• [OBJECTIF ÉNONCÉ]:
Réécrivez toutes les entrées ci-dessous sous forme de liste JSON de chaînes, avec une chaîne par ligne et sans les lignes vides.

• [ENTRÉES FOURNIES]:
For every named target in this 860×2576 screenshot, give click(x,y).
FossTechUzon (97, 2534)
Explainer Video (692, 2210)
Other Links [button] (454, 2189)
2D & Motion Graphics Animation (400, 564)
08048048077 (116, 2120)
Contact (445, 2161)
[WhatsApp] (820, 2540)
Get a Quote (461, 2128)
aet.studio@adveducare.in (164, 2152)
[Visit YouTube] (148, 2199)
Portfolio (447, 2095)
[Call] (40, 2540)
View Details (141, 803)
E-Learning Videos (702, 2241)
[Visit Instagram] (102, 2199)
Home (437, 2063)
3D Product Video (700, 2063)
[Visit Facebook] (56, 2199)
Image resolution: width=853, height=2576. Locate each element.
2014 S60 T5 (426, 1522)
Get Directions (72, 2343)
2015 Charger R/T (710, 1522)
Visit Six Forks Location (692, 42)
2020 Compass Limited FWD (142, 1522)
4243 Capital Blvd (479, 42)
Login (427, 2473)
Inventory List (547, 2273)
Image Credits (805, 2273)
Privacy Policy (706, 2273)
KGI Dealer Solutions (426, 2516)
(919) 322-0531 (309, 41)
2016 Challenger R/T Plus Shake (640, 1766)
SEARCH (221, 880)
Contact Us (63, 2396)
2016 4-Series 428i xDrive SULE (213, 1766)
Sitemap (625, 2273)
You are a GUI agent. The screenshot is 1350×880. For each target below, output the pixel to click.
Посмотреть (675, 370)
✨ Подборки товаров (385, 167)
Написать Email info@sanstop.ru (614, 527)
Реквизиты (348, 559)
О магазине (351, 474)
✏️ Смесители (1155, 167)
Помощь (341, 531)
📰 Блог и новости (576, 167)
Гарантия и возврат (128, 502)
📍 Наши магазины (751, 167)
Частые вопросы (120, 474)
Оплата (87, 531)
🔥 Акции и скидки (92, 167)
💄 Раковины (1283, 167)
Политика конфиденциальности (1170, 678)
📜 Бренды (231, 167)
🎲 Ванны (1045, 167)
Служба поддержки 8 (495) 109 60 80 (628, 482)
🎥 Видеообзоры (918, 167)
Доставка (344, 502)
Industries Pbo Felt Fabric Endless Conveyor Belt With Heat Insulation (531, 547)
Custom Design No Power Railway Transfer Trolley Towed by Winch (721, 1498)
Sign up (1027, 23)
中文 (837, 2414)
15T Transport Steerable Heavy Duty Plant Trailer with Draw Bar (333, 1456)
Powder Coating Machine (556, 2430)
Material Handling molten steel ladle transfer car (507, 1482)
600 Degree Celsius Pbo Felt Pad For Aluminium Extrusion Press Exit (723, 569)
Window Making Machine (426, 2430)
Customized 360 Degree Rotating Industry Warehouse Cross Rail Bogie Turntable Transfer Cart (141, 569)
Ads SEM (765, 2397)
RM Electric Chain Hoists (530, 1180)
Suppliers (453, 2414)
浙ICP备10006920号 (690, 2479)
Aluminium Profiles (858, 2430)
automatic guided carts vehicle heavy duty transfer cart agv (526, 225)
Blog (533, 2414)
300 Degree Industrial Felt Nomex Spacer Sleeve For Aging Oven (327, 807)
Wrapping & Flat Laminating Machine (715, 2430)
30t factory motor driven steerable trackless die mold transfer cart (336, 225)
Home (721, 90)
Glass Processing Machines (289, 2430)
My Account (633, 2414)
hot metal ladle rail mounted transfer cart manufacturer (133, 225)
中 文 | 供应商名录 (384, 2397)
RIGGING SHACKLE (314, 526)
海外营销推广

• [LA SOLUTION]:
[
  "For every named target in this 860×2576 screenshot, give click(x,y).",
  "FossTechUzon (97, 2534)",
  "Explainer Video (692, 2210)",
  "Other Links [button] (454, 2189)",
  "2D & Motion Graphics Animation (400, 564)",
  "08048048077 (116, 2120)",
  "Contact (445, 2161)",
  "[WhatsApp] (820, 2540)",
  "Get a Quote (461, 2128)",
  "aet.studio@adveducare.in (164, 2152)",
  "[Visit YouTube] (148, 2199)",
  "Portfolio (447, 2095)",
  "[Call] (40, 2540)",
  "View Details (141, 803)",
  "E-Learning Videos (702, 2241)",
  "[Visit Instagram] (102, 2199)",
  "Home (437, 2063)",
  "3D Product Video (700, 2063)",
  "[Visit Facebook] (56, 2199)",
  "Image resolution: width=853, height=2576. Locate each element.",
  "2014 S60 T5 (426, 1522)",
  "Get Directions (72, 2343)",
  "2015 Charger R/T (710, 1522)",
  "Visit Six Forks Location (692, 42)",
  "2020 Compass Limited FWD (142, 1522)",
  "4243 Capital Blvd (479, 42)",
  "Login (427, 2473)",
  "Inventory List (547, 2273)",
  "Image Credits (805, 2273)",
  "Privacy Policy (706, 2273)",
  "KGI Dealer Solutions (426, 2516)",
  "(919) 322-0531 (309, 41)",
  "2016 Challenger R/T Plus Shake (640, 1766)",
  "SEARCH (221, 880)",
  "Contact Us (63, 2396)",
  "2016 4-Series 428i xDrive SULE (213, 1766)",
  "Sitemap (625, 2273)",
  "You are a GUI agent. The screenshot is 1350×880. For each target below, output the pixel to click.",
  "Посмотреть (675, 370)",
  "✨ Подборки товаров (385, 167)",
  "Написать Email info@sanstop.ru (614, 527)",
  "Реквизиты (348, 559)",
  "О магазине (351, 474)",
  "✏️ Смесители (1155, 167)",
  "Помощь (341, 531)",
  "📰 Блог и новости (576, 167)",
  "Гарантия и возврат (128, 502)",
  "📍 Наши магазины (751, 167)",
  "Частые вопросы (120, 474)",
  "Оплата (87, 531)",
  "🔥 Акции и скидки (92, 167)",
  "💄 Раковины (1283, 167)",
  "Политика конфиденциальности (1170, 678)",
  "📜 Бренды (231, 167)",
  "🎲 Ванны (1045, 167)",
  "Служба поддержки 8 (495) 109 60 80 (628, 482)",
  "🎥 Видеообзоры (918, 167)",
  "Доставка (344, 502)",
  "Industries Pbo Felt Fabric Endless Conveyor Belt With Heat Insulation (531, 547)",
  "Custom Design No Power Railway Transfer Trolley Towed by Winch (721, 1498)",
  "Sign up (1027, 23)",
  "中文 (837, 2414)",
  "15T Transport Steerable Heavy Duty Plant Trailer with Draw Bar (333, 1456)",
  "Powder Coating Machine (556, 2430)",
  "Material Handling molten steel ladle transfer car (507, 1482)",
  "600 Degree Celsius Pbo Felt Pad For Aluminium Extrusion Press Exit (723, 569)",
  "Window Making Machine (426, 2430)",
  "Customized 360 Degree Rotating Industry Warehouse Cross Rail Bogie Turntable Transfer Cart (141, 569)",
  "Ads SEM (765, 2397)",
  "RM Electric Chain Hoists (530, 1180)",
  "Suppliers (453, 2414)",
  "浙ICP备10006920号 (690, 2479)",
  "Aluminium Profiles (858, 2430)",
  "automatic guided carts vehicle heavy duty transfer cart agv (526, 225)",
  "Blog (533, 2414)",
  "300 Degree Industrial Felt Nomex Spacer Sleeve For Aging Oven (327, 807)",
  "Wrapping & Flat Laminating Machine (715, 2430)",
  "30t factory motor driven steerable trackless die mold transfer cart (336, 225)",
  "Home (721, 90)",
  "Glass Processing Machines (289, 2430)",
  "My Account (633, 2414)",
  "hot metal ladle rail mounted transfer cart manufacturer (133, 225)",
  "中 文 | 供应商名录 (384, 2397)",
  "RIGGING SHACKLE (314, 526)",
  "海外营销推广"
]